そしてぶらぶら歩いていると後ろから肩を叩かれた。
「よおっ!」
「あ…カイさん…」
僕の目の前には、以前、叔母の家をでたときに部屋を貸してくれたカイさんがいた。
「久しぶりだな。頑張ってるか?」
「はい…あの、カイさんはどうしてここに?引っ越したんですか?」
「ああ。いろいろあってな…」
僕はなんだか無償に懐かしくなってカイさんを喫茶店に誘った。
「たまにテレビで観るよ。

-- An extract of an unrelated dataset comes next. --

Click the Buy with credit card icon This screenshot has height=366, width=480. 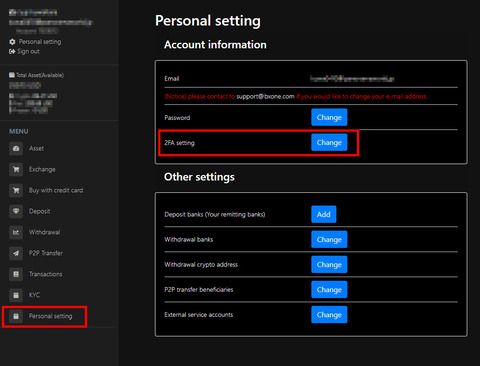click(16, 190)
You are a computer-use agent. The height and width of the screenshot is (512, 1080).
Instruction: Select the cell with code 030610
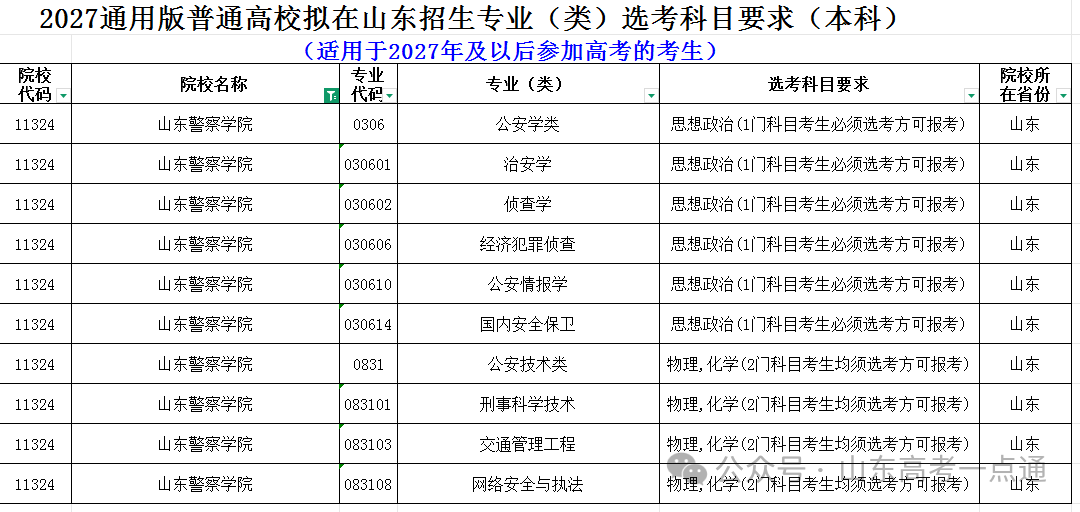[x=368, y=284]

オマエのこと…ホントに凄ぇヤツだったんだな」
「そんな、そんなことありませんよ」
「この街には何しに来たんだ?仕事か?」
「ええ…コンサートで」
「愛希のことは残念なことしたな…もう大分経つけど…」
カイさんはブラックを一口飲むとタバコを吸いだした。
「嘘みたいです…まだ信じられません…愛希が死んだなんて…死体だって発見されなかったって聞きました…」
「まあ、あの出血じゃあ助かるわけがない。死んだのは間違いねぇよ…警察だって大量の出血跡を見て死亡したものと扱った。なにより俺は間際まで一緒にいたからな」
「えっ!?」
「俺は愛希を殺しに行ったんだよ。あの日に」
とても悲しい顔をしてカイさんは事情を説明した。